Note that typing.assert_type (3.11) only checks exact types, not structural subtypes, so it's not useful for this.

Standard ABCs

  • Iterable[T]: Something that can be iterated (has __iter__)
  • Iterator[T]: Something that is being iterated (has __next__)
  • Sized: Something that has a __len__
  • Collection[T]: This can be iterated over and is Sized
  • Sequence[T]: Collection with random access (list, tuple)
  • Generator[T, None, None]: This is what a yield function returns
  • Mapping[K, V]: Something that acts like a dict
  • Callable[[Args, ...], RetValue]: Something that is callable
  • Set[T] A set or frozenset, or similar

When to use Protocols vs. concrete types

  • Input parameters should be as general as possible
  • Output should be as specific as possible
from collections.abc import Sequence, Sized


def match_ints(a: Sequence[int], b: Sized) -> list[int]:
    return list(a[: len(b)])

In this case, we might want to "pass-through" the type of a...

Generics: TypeVar

Let's type this trivial function:

def f(x):
    return x

We need to "pass-through" the type of x.

Generics: TypeVar (Python 3.12+)

def f[T](x: T) -> T:
    return x

In Python 3.12, we could do it as shown. But that is not valid at runtime in older versions, since it's new syntax, and not only an annotation.

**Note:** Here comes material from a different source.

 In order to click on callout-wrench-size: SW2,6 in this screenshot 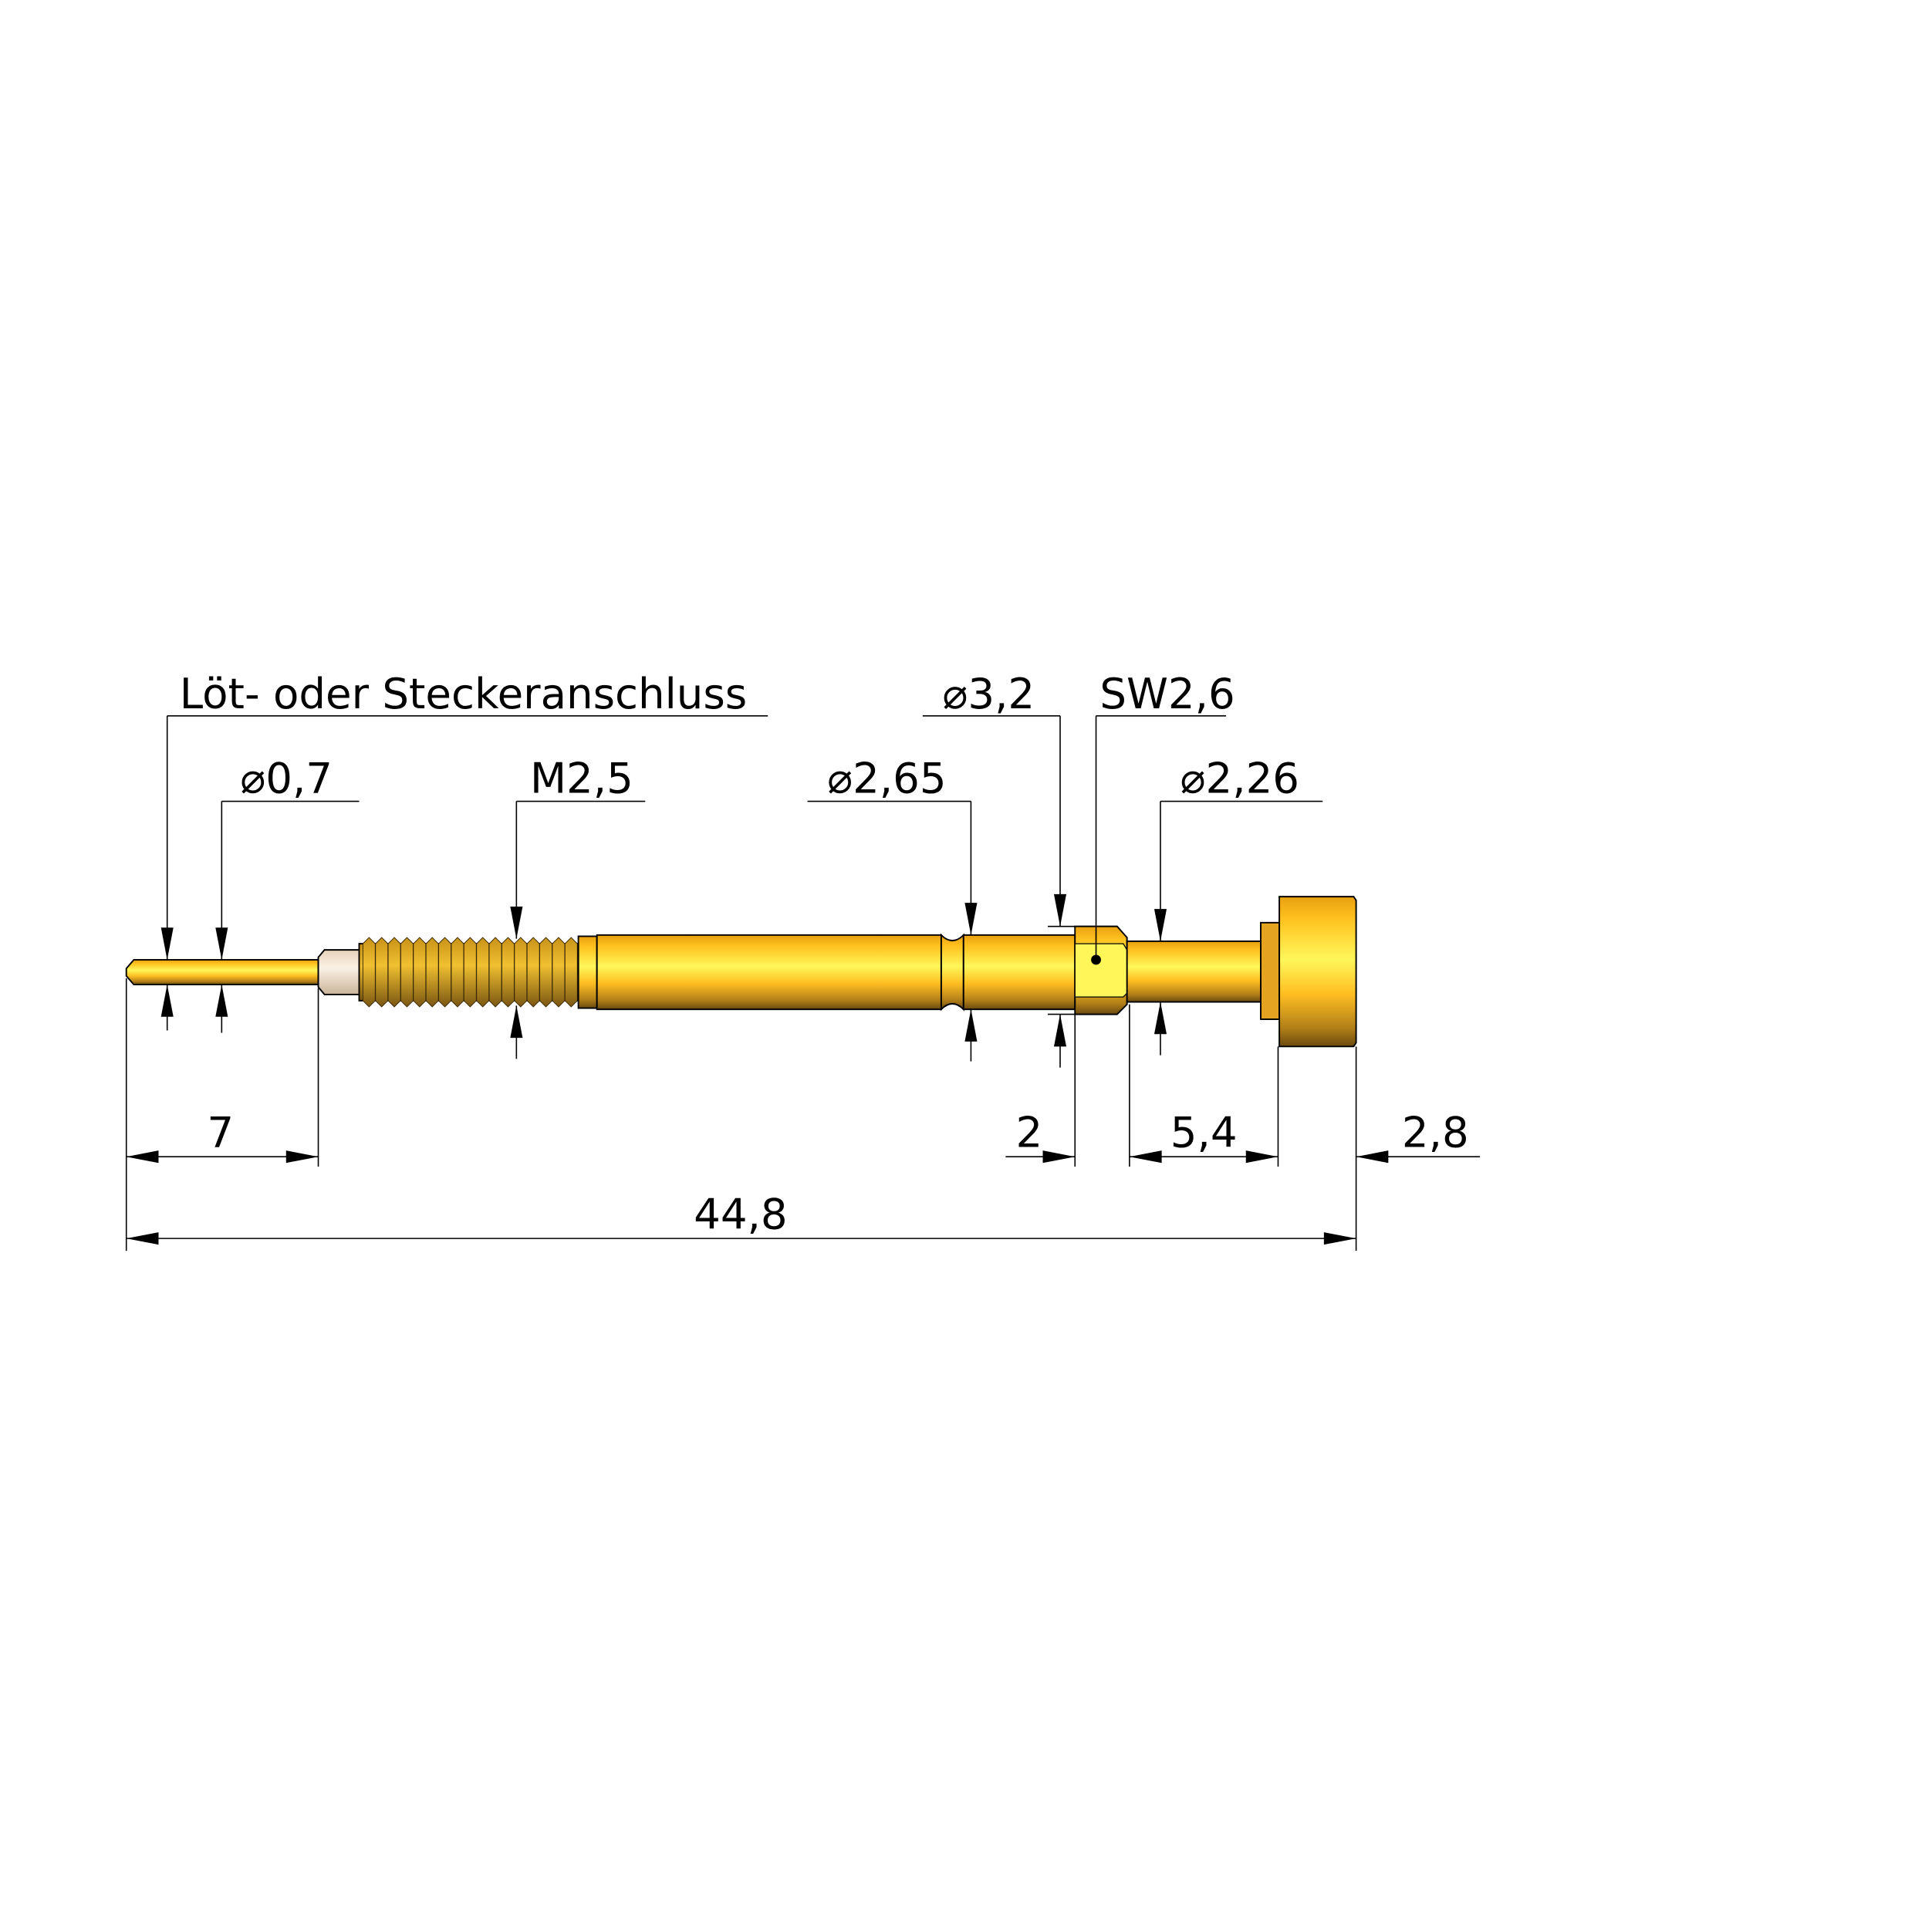, I will do `click(1167, 694)`.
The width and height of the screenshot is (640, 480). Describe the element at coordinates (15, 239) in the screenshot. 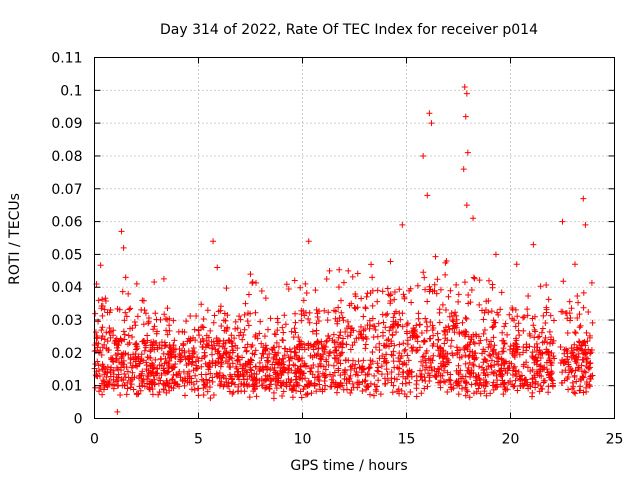

I see `y-axis-label: ROTI / TECUs` at that location.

This also handles covariance/contravariance for you!

Generics: TypeVar

T = typing.TypeVar("T")


def f(x: T) -> T:
    return x
  • TypeVar's must be used in the input of a function.
  • TypeVar can be inside another type
  • You can constrain TypeVar to certain types & subclasses (bound=)
  • Or just to specific types (positional arguments)
  • TypeVar's can be covariant, contravariant, or invariant (more later)

Type theory: Contravariant or Covariant

TL;DR: Do whatever the type checker tells you

                               A -> B -> C

Let's say the typevar is B. Accepting C would be covariant and A would be contravariant.

Unions/immutable collections are covariant. B | None would accept C. Lists (or anything mutable) are invariant.

Going further

Try mypyc; it can compile your Python, giving a 2-5x speedup on a fully typed codebase.